* _What the task asks_:
Quote each of the items below word for word, from the first to the last.

[Element and text position data]

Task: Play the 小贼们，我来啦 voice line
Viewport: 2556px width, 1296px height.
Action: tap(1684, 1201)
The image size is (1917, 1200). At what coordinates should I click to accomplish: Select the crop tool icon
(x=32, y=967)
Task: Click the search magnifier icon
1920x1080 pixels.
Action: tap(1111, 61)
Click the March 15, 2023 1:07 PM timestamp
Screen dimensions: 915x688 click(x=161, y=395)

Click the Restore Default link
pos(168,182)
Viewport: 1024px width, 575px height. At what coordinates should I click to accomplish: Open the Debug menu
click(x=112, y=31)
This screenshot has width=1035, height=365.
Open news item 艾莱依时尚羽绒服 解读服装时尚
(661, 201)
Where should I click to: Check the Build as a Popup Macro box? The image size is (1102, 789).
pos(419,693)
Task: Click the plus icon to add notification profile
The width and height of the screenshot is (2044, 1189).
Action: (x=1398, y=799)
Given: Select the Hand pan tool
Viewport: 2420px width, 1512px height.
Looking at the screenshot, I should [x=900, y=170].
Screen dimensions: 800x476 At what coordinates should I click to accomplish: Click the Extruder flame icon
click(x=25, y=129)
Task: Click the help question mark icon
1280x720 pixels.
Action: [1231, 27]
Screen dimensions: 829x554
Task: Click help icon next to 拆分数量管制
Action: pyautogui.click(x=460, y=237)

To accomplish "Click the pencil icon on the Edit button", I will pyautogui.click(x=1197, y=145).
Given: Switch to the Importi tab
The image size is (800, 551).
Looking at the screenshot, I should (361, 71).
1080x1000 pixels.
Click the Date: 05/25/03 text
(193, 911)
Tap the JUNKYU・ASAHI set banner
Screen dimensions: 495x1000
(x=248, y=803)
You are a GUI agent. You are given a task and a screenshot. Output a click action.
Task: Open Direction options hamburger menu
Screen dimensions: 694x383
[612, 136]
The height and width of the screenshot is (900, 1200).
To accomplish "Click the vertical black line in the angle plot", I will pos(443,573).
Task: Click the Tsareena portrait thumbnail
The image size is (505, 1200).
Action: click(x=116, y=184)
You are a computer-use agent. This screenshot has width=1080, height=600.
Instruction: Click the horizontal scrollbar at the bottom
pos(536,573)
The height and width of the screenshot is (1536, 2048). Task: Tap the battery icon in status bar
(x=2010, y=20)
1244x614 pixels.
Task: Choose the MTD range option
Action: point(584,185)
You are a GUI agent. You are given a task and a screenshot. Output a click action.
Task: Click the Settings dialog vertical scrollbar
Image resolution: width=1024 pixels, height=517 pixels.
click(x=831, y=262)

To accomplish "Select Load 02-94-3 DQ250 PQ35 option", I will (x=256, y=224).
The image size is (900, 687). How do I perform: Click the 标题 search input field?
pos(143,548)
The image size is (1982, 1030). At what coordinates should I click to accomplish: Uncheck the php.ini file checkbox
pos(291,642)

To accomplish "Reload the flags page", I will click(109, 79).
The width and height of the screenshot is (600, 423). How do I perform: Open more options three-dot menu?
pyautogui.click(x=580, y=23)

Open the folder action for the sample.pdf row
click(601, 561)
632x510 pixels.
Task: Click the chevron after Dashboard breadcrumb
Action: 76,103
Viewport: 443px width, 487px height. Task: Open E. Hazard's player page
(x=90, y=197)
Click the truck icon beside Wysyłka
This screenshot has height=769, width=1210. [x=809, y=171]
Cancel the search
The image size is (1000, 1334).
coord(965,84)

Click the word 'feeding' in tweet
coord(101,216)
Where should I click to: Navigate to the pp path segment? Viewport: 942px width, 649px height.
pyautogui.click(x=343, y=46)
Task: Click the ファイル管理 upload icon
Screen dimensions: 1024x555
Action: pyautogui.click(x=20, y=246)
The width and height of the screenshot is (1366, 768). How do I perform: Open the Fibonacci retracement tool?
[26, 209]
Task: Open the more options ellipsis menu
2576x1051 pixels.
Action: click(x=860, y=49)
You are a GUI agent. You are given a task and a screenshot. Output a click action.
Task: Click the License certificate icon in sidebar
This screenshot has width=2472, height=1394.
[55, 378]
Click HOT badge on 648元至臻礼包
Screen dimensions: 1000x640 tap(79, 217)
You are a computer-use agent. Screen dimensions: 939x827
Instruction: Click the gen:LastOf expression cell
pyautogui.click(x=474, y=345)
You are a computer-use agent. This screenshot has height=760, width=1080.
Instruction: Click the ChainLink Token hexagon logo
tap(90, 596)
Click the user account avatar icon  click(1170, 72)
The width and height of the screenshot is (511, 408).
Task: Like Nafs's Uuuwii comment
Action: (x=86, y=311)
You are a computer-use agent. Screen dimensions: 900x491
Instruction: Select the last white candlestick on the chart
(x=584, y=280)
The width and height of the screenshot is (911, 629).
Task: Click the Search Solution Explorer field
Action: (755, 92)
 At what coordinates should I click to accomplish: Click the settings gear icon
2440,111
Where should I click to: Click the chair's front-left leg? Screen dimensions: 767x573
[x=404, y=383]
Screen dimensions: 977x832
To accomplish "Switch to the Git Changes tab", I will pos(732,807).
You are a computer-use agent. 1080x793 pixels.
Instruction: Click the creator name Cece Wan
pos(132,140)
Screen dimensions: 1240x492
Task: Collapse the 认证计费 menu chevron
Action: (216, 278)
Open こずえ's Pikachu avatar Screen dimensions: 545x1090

* _Task response_:
Task: Play the 小贼们，我来啦 voice line
Viewport: 2556px width, 1296px height.
Action: tap(1684, 1201)
The image size is (1917, 1200). At what coordinates should I click to accomplish: Select the crop tool icon
(x=32, y=967)
Task: Click the search magnifier icon
1920x1080 pixels.
Action: tap(1111, 61)
Click the March 15, 2023 1:07 PM timestamp
Screen dimensions: 915x688 click(x=161, y=395)

Click the Restore Default link
pos(168,182)
Viewport: 1024px width, 575px height. At what coordinates should I click to accomplish: Open the Debug menu
click(x=112, y=31)
This screenshot has width=1035, height=365.
Open news item 艾莱依时尚羽绒服 解读服装时尚
(661, 201)
Where should I click to: Check the Build as a Popup Macro box? The image size is (1102, 789).
pos(419,693)
Task: Click the plus icon to add notification profile
The width and height of the screenshot is (2044, 1189).
Action: (x=1398, y=799)
Given: Select the Hand pan tool
Viewport: 2420px width, 1512px height.
Looking at the screenshot, I should [x=900, y=170].
Screen dimensions: 800x476 At what coordinates should I click to accomplish: Click the Extruder flame icon
click(x=25, y=129)
Task: Click the help question mark icon
1280x720 pixels.
Action: [1231, 27]
Screen dimensions: 829x554
Task: Click help icon next to 拆分数量管制
Action: pyautogui.click(x=460, y=237)

To accomplish "Click the pencil icon on the Edit button", I will pyautogui.click(x=1197, y=145).
Given: Switch to the Importi tab
The image size is (800, 551).
Looking at the screenshot, I should (361, 71).
1080x1000 pixels.
Click the Date: 05/25/03 text
(193, 911)
Tap the JUNKYU・ASAHI set banner
Screen dimensions: 495x1000
(x=248, y=803)
You are a GUI agent. You are given a task and a screenshot. Output a click action.
Task: Open Direction options hamburger menu
Screen dimensions: 694x383
[612, 136]
The height and width of the screenshot is (900, 1200).
To accomplish "Click the vertical black line in the angle plot", I will pos(443,573).
Task: Click the Tsareena portrait thumbnail
The image size is (505, 1200).
Action: click(x=116, y=184)
You are a computer-use agent. This screenshot has width=1080, height=600.
Instruction: Click the horizontal scrollbar at the bottom
pos(536,573)
The height and width of the screenshot is (1536, 2048). Task: Tap the battery icon in status bar
(x=2010, y=20)
1244x614 pixels.
Task: Choose the MTD range option
Action: point(584,185)
You are a GUI agent. You are given a task and a screenshot. Output a click action.
Task: Click the Settings dialog vertical scrollbar
Image resolution: width=1024 pixels, height=517 pixels.
click(x=831, y=262)

To accomplish "Select Load 02-94-3 DQ250 PQ35 option", I will (x=256, y=224).
The image size is (900, 687). How do I perform: Click the 标题 search input field?
pos(143,548)
The image size is (1982, 1030). At what coordinates should I click to accomplish: Uncheck the php.ini file checkbox
pos(291,642)

To accomplish "Reload the flags page", I will click(109, 79).
The width and height of the screenshot is (600, 423). How do I perform: Open more options three-dot menu?
pyautogui.click(x=580, y=23)

Open the folder action for the sample.pdf row
click(601, 561)
632x510 pixels.
Task: Click the chevron after Dashboard breadcrumb
Action: 76,103
Viewport: 443px width, 487px height. Task: Open E. Hazard's player page
(x=90, y=197)
Click the truck icon beside Wysyłka
This screenshot has height=769, width=1210. [x=809, y=171]
Cancel the search
The image size is (1000, 1334).
coord(965,84)

Click the word 'feeding' in tweet
coord(101,216)
Where should I click to: Navigate to the pp path segment? Viewport: 942px width, 649px height.
pyautogui.click(x=343, y=46)
Task: Click the ファイル管理 upload icon
Screen dimensions: 1024x555
Action: pyautogui.click(x=20, y=246)
The width and height of the screenshot is (1366, 768). How do I perform: Open the Fibonacci retracement tool?
[26, 209]
Task: Open the more options ellipsis menu
2576x1051 pixels.
Action: click(x=860, y=49)
You are a GUI agent. You are given a task and a screenshot. Output a click action.
Task: Click the License certificate icon in sidebar
This screenshot has width=2472, height=1394.
[55, 378]
Click HOT badge on 648元至臻礼包
Screen dimensions: 1000x640 tap(79, 217)
You are a computer-use agent. Screen dimensions: 939x827
Instruction: Click the gen:LastOf expression cell
pyautogui.click(x=474, y=345)
You are a computer-use agent. This screenshot has height=760, width=1080.
Instruction: Click the ChainLink Token hexagon logo
tap(90, 596)
Click the user account avatar icon  click(1170, 72)
The width and height of the screenshot is (511, 408).
Task: Like Nafs's Uuuwii comment
Action: (x=86, y=311)
You are a computer-use agent. Screen dimensions: 900x491
Instruction: Select the last white candlestick on the chart
(x=584, y=280)
The width and height of the screenshot is (911, 629).
Task: Click the Search Solution Explorer field
Action: (755, 92)
 At what coordinates should I click to accomplish: Click the settings gear icon
2440,111
Where should I click to: Click the chair's front-left leg? Screen dimensions: 767x573
[x=404, y=383]
Screen dimensions: 977x832
To accomplish "Switch to the Git Changes tab", I will pos(732,807).
You are a computer-use agent. 1080x793 pixels.
Instruction: Click the creator name Cece Wan
pos(132,140)
Screen dimensions: 1240x492
Task: Collapse the 认证计费 menu chevron
Action: (216, 278)
Open こずえ's Pikachu avatar Screen dimensions: 545x1090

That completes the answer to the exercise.